Adding caffeine was a different story. In perhaps the sketchiest way possible, we crushed 2.2 grams of pure caffeine pills into a white powder shortly before bottling and dissolved it into two cups of water. The final yield was 26 bottles, meaning there was around 85 milligrams of caffeine per bottle, or about the same as a shot of espresso. For safety and ease, we skipped using other supplements like taurine that are commonly found in energy drinks.
Finally came the flavor. This was perhaps the easiest part of the Four Loko clone. The goal was to essentially erase any semblance of beer taste at all, so we grabbed a tub of Kool-Aid. Oh yeah. To judge Kool-Aid powder’s effect on beer, we stirred some into a Coors light at increasing amounts until we found the beer-erasing flavor we were looking for. In his brewer’s notes, Clough wrote, “Tasted 1 scoop strawberry Kool-Aid in Coors Light, seemed like good fit.” In the end, we used one rounded tablespoon for every 8 ounces of brew.
Dipping my Toes into Flavor Town
The beer was bottled on October 17. I tried it the weekend before Halloween at a party while wearing a “Game of Thrones” dire wolf costume. Clough, dressed as a pineapple, brought a couple bottles and popped them open. The carbonation was wild, and deep pink bubbles rose up as he tilted the bottle and poured it into a glass.
The Four Loko clone was the same unhealthy pink color as I remembered Four Loko being. A thick head of off-pink foam graced the top and took ages to dissipate. The taste was surprisingly desert-like, kind of like a mouth-drying, carbonated Kool Aid. The main taste detractor was a slightly grainy quality that stuck in my throat that I blamed on the caffeine pills.

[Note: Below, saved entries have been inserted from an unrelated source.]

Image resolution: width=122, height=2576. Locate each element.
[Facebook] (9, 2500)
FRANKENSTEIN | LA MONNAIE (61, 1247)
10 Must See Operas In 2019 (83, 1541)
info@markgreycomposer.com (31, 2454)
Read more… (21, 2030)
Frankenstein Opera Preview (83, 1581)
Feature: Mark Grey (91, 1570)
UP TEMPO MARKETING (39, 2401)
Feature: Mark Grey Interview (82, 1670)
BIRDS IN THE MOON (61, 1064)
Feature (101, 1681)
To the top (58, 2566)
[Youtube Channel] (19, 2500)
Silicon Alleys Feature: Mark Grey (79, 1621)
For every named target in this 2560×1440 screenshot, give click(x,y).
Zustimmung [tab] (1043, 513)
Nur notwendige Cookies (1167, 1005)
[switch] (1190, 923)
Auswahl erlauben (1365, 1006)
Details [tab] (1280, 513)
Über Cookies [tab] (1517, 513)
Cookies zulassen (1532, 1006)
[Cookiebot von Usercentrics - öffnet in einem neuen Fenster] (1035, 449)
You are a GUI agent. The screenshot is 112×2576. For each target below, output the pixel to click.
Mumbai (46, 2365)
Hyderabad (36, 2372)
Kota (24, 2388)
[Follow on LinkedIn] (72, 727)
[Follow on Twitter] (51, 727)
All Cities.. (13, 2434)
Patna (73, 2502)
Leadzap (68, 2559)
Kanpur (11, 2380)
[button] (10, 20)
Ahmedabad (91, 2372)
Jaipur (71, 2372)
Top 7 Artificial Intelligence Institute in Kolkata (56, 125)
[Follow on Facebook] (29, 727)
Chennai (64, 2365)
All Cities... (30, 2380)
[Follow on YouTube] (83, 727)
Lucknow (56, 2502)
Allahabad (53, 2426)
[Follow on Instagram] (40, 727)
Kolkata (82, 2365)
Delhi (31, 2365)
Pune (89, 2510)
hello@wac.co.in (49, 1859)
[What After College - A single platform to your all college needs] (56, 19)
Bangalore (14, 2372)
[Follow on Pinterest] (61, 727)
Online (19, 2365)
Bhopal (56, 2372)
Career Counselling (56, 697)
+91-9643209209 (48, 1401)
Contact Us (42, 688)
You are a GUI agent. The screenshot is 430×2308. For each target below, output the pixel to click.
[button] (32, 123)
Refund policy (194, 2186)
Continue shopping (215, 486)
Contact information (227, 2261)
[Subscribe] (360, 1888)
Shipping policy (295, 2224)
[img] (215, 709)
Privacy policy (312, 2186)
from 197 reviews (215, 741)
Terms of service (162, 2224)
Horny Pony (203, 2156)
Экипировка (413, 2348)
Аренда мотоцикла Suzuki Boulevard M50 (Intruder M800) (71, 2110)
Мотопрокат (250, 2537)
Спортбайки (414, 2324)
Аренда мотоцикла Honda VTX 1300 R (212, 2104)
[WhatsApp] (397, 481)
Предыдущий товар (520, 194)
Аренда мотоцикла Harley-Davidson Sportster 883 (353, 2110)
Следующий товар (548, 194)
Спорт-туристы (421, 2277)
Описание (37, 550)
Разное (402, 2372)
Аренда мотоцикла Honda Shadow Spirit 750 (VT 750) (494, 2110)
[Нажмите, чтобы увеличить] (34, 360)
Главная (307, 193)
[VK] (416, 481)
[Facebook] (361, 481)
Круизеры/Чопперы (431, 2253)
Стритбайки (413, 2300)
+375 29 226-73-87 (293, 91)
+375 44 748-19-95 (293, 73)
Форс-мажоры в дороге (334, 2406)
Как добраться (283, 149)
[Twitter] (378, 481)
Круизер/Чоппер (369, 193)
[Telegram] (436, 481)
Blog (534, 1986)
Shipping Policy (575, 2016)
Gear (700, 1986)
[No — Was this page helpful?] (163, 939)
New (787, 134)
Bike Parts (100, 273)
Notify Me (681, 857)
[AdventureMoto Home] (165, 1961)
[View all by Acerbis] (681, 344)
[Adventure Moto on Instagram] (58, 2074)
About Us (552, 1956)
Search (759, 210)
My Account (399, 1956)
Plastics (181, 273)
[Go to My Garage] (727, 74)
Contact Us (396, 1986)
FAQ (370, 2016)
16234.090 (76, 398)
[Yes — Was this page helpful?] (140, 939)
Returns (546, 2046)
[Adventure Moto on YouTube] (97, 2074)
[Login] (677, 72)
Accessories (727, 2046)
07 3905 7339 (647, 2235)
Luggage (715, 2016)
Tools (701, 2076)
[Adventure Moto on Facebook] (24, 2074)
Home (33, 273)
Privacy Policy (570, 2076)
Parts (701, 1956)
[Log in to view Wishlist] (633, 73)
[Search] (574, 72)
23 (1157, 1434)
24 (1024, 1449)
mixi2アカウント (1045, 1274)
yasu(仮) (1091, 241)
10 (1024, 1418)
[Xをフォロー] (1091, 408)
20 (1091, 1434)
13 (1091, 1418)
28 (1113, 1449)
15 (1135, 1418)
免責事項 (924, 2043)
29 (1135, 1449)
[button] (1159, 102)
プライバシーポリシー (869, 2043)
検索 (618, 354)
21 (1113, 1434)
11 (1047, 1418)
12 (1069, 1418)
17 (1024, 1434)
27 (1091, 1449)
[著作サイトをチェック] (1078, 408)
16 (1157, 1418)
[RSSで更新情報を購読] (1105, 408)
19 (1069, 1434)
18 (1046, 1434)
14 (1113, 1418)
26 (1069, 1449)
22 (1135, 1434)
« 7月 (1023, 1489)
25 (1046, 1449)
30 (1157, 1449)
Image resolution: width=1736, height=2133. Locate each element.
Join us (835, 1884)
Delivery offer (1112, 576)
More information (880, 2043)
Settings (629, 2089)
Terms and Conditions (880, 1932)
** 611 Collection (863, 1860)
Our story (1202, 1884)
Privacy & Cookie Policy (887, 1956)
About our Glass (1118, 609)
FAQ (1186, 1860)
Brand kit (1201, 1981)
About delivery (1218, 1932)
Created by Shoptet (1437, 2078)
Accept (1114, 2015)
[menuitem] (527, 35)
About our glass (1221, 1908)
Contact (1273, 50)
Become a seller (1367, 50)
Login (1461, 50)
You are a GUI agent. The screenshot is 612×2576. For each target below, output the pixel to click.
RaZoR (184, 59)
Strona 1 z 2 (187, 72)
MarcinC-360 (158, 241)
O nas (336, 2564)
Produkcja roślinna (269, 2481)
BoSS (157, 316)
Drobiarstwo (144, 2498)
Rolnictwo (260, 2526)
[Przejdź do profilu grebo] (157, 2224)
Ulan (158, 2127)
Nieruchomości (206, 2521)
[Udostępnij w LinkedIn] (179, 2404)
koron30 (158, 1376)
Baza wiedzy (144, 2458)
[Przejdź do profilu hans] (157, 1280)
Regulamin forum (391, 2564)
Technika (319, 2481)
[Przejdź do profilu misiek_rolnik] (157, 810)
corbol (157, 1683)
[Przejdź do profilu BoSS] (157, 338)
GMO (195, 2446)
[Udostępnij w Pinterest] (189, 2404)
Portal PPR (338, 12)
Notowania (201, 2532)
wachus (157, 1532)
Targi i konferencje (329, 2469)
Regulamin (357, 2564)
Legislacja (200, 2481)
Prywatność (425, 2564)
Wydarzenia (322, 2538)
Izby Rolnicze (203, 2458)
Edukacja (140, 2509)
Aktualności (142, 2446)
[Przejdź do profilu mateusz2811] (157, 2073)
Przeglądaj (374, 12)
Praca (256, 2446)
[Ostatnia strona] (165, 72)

I finished my Four Loko and continued on with my night. There were no negative health effects, but I did stay up until 4 a.m. and somehow avoided falling asleep in the 40-minute Lyft on the way home. Whether that was due to the Four Loko or due to it being the Saturday before Halloween is up for debate. I stand by my decision.
10 pounds pilsner malt
2.5 pounds flaked maize
0.4 ounce of Magnum Pellets
1/2 teaspoon yeast nutrients
1/2 teaspoon Irish moss
2.2 grams caffeine
1 gram Côte des Blanc
1 package WLP Super High Gravity yeast
Mashed grains with 4.25 gallons of water that was adjusted with metabisulfite and lactic acid.
Mash for 60 minutes at 150 degrees Fahrenheit.
Collect 3.5 gallons after sparging with 1.5 gallons of water at 170 degrees.
Give a 15 minutes hot break, then add hops.
Add yeast nutrient and Irish moss at 20 minutes.
Add the yeast (pitching) and set the temperature to 65 degrees.
Adjust temperature for proper gravity.
Add 2 grams of gelatin.
Leave at room temperature for two hours before bottling.
Bottle with 1 gram of Côte des Blanc, 24 servings of strawberry Kool-Aid, and 2.2 grams of caffeine dissolved into 2 cups of water.
Yield: 26, 12-ounce bottles of night-changing, homemade Four Loko
*A note on the brewing instructions: I’m not an experienced homebrewer. My role largely consisted of picking things up and putting them down, stirring, and drinking beer on the sidelines. While these directions were taken straight from the brewer’s notes, neither I nor VinePair can suggest making your own.